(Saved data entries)
▬▬▬
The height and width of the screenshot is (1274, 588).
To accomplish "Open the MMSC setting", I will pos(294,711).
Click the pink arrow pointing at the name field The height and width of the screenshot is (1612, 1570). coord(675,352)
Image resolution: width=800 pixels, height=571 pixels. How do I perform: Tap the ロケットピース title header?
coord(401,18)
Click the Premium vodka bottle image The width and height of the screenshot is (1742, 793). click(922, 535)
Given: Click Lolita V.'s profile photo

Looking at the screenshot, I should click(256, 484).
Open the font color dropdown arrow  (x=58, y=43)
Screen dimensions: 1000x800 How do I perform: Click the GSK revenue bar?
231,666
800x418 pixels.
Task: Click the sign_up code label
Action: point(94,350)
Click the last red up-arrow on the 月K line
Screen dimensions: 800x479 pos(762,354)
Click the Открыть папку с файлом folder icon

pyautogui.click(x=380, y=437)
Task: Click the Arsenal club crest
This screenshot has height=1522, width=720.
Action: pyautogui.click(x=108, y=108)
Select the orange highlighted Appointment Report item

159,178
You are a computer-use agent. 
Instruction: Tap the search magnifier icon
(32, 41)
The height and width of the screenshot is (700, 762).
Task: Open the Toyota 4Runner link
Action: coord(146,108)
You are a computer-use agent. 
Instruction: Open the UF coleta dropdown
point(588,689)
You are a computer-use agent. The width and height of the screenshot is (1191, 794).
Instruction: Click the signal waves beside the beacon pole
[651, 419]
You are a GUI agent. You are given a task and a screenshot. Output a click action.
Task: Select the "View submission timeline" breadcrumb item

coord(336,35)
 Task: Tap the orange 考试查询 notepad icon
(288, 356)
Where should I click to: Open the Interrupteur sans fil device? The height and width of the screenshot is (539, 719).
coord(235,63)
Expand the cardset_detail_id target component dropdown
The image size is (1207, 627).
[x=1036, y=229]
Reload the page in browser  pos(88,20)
▬▬▬
** Task details **
In the answer, give the lines from the first line of the data through the line with "Click the Premium", exactly as they appear and with no additions.

** Completed task **
The height and width of the screenshot is (1274, 588).
To accomplish "Open the MMSC setting", I will pos(294,711).
Click the pink arrow pointing at the name field The height and width of the screenshot is (1612, 1570). coord(675,352)
Image resolution: width=800 pixels, height=571 pixels. How do I perform: Tap the ロケットピース title header?
coord(401,18)
Click the Premium vodka bottle image The width and height of the screenshot is (1742, 793). click(922, 535)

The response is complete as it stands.